Following the governments decision to cut salaries for highly paid government officials,parastatal executives and non unionized public workers, there has been growing anxiety in the medical profession considering doctors are non unionized workers.
Some doctors have threatened to down tools if their salaries are cut.
On the 27th December, President Edgar Lungu announced a reduction of his salary and that of his cabinet between a range of 15 and 20 percent; a move that came barely 24 hours after the Energy Regulation Board announced a hike in both electrify tariffs and fuel prices.
The President has also directed the Secretary to Cabinet Dr. Simon Miti to cascade the directive to all Non Unionised Public Officers of which category doctors belong.

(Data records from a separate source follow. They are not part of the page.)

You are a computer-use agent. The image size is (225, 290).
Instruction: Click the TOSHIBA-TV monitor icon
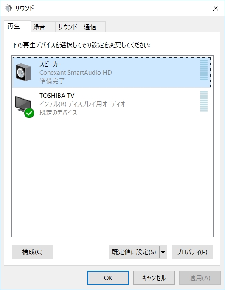pyautogui.click(x=23, y=104)
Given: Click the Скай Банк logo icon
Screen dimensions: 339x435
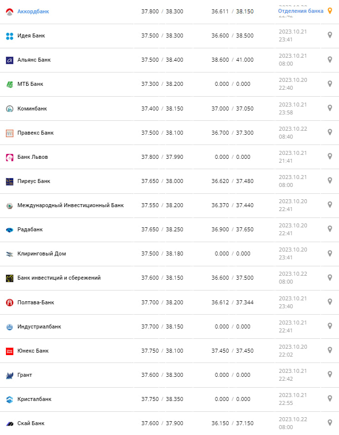Looking at the screenshot, I should point(9,423).
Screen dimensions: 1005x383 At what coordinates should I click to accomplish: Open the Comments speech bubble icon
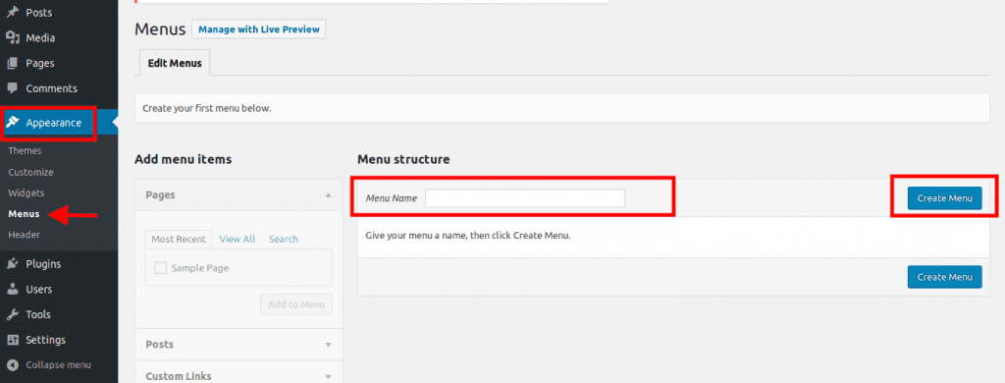(12, 88)
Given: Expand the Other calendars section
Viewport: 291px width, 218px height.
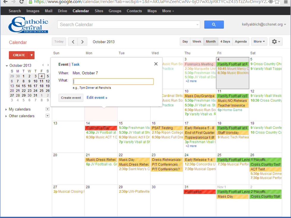Looking at the screenshot, I should [6, 116].
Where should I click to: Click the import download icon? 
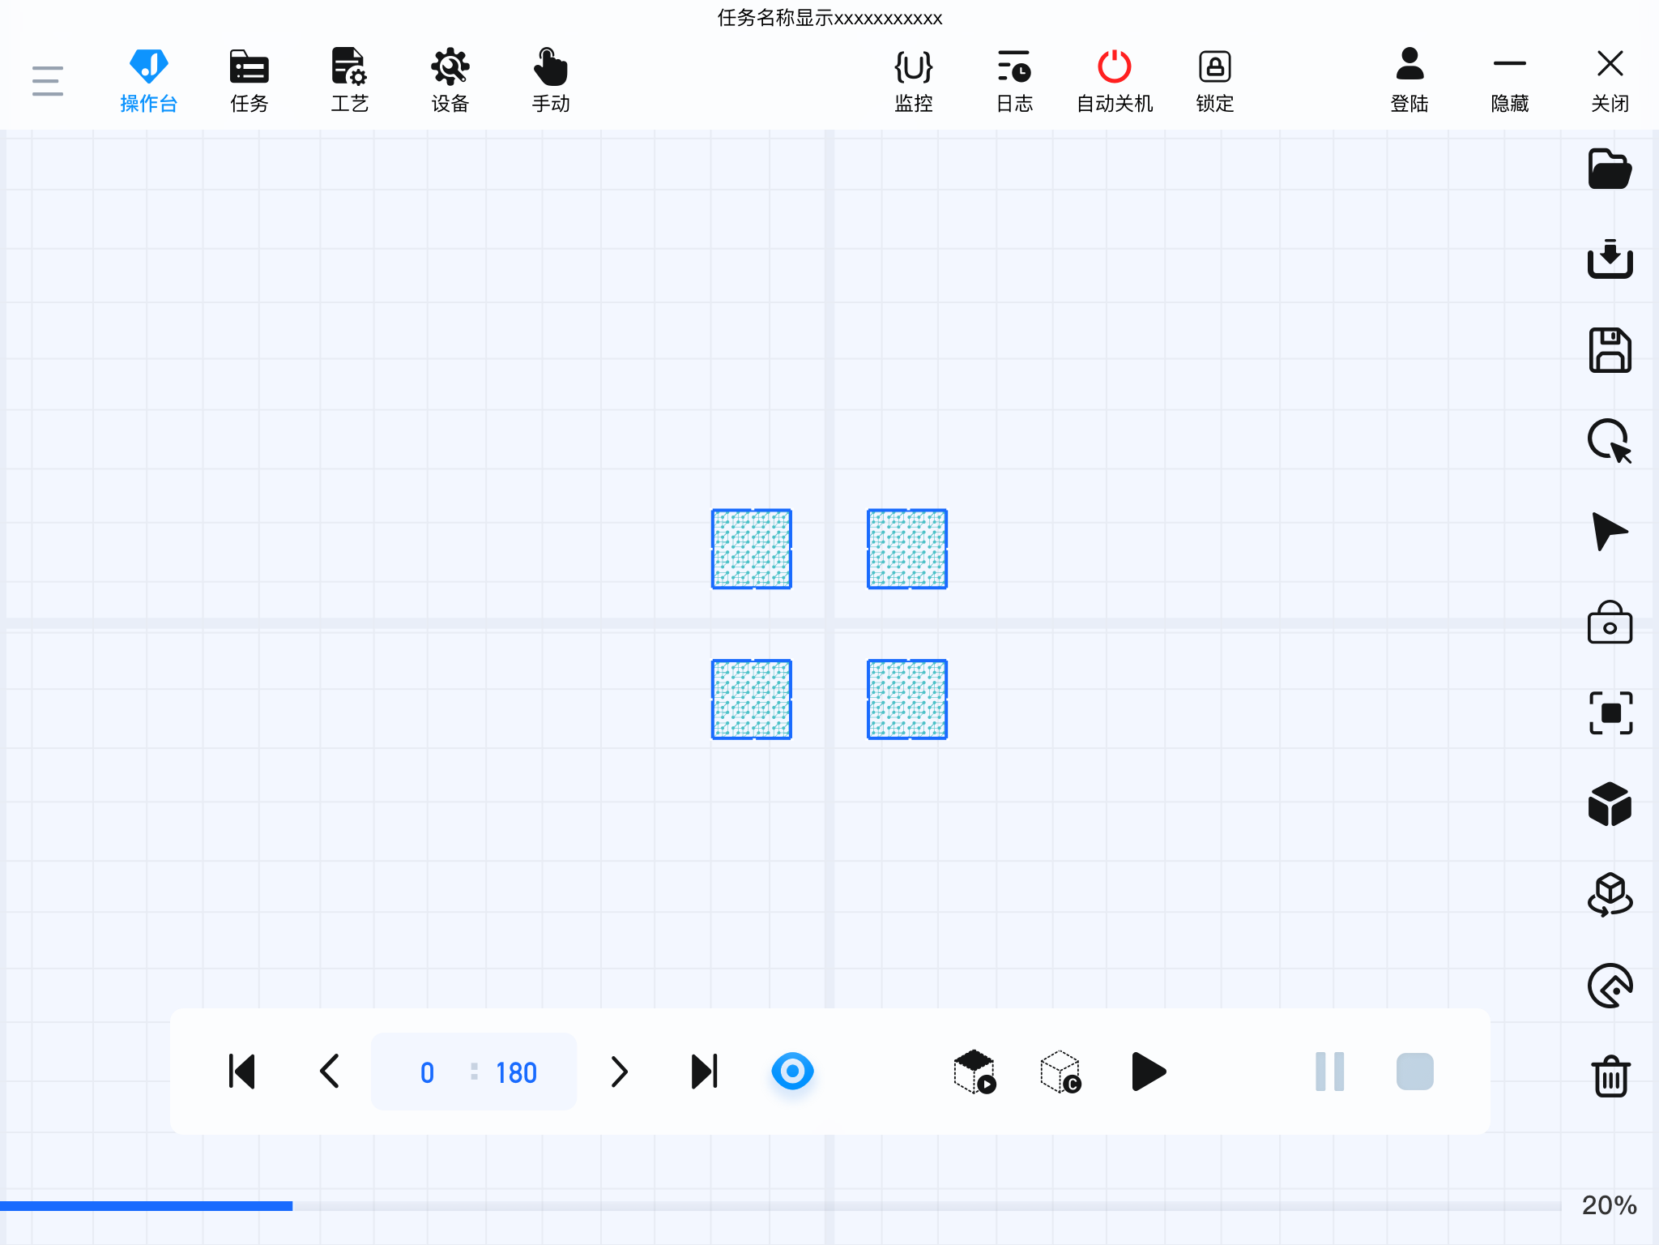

The slashing of salaries of highly paid officers in both the government and the parastatal sector is aimed at cushioning the impact on citizens arising from the increase of fuel prices and electricity tariffs announced yesterday by the ERB.
Doctors argue that they do not fall in the highly paid categories but middle or lower brackets.
The PF government has found itself cash strapped as Zambia’s external debt has continued to climb with the government continuing to spend on building programs despite warnings from the International Monetary Fund and ratings companies that the burden is becoming excessive.
Zambia’s debt exceeded 75 percent of gross domestic product last year, from around 62 percent in 2017, an analyst at Moody said in a statement.